常日頃から舞台裏というものは覗けるものなら覗いておきたいと思っているような人間であるので、以前に読んだ『勉強の哲学』のメイキング本が出ているということで、買ってみた。

『勉強の哲学』がどのように作られたかということが書かれていて、まあ紆余曲折を経てできあがったということなんだけど、自分も論文を書く仕事をしているので、あー、わかるわかる、という感じでしみじみ読めてしまった。アイデアは諦めることも大事とか、瑣末な部分に没頭して必要以上に丁寧に書こうとしてしまう「タコ取り」状態に気をつけようとか、ノートには「ここで行き詰った!」みたいな自分の心理状態も記録しておこうとか、困ったら誰かに電話することが思考の整理になりますよとか、わざとでも区切りを設けること、とにかく区切って何かを終えることが大切だとか、ほんとあるあるという感じなのである。

で、この区切るということは、情報の氾濫と絶えざる相対化の中で生きる私たちが何かをする時には「とりあえずここまで」という区切りが必要だということで、これが著者の議論の軸である「有限化」に関わっているのだけど、この有限化をどのように行うか問題が、結構、悩みどころ。というのも、どのように有限化するかというのは、根拠がないわけで、そこで何か(誰か)に身を任せる「決断」となるわけだが、著者が言うにはそうじゃなくて、あくまで「中断」、区切りは「仮固定」しておくことがいいんだと。

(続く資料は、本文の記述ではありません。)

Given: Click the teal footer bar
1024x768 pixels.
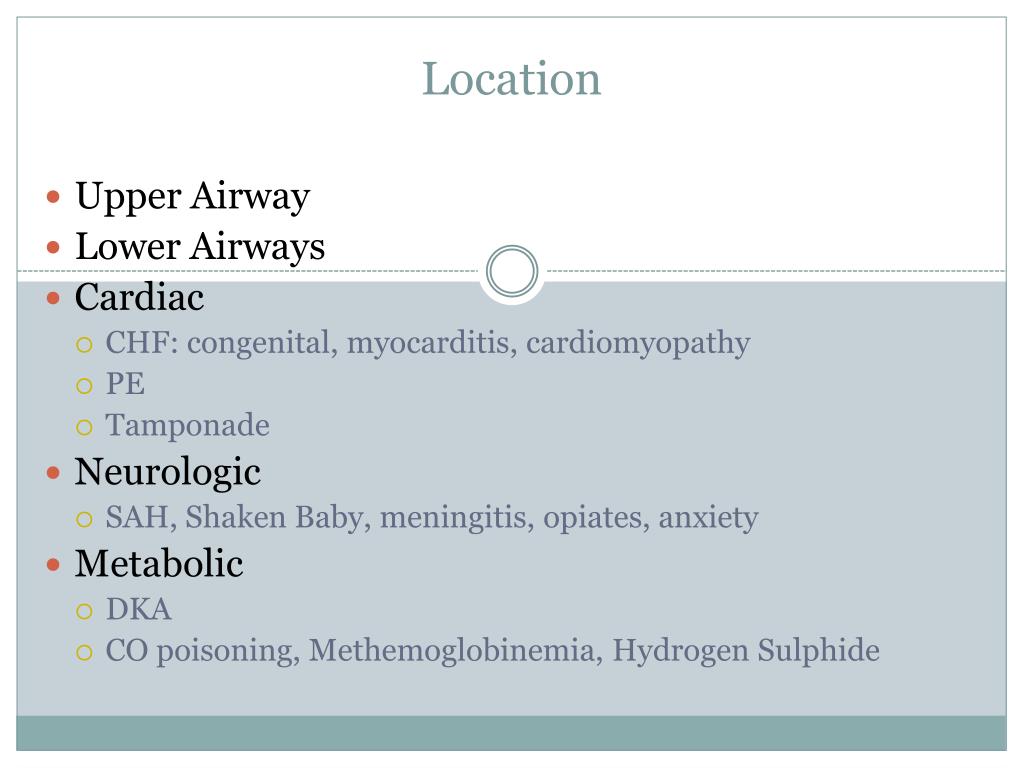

あと、この本の中で、文章を書く際のアウトライナーとしてWorkFlowyが紹介されていて、そういえば昔にこれ使ってみようと思ったことを忘れていたなあと。で、実際使ってみたところ、箇条書きにした項目がツリー構造のなかで階層を超えて自由に移動できるし、小項目を非表示にすれば一挙に全体が見渡せるようになったりするし、何より、不要な部分が削りやすい(なんだか削ろうという気になってくる)というのがすばらしく、そうして書きあがったのが、この記事なのである。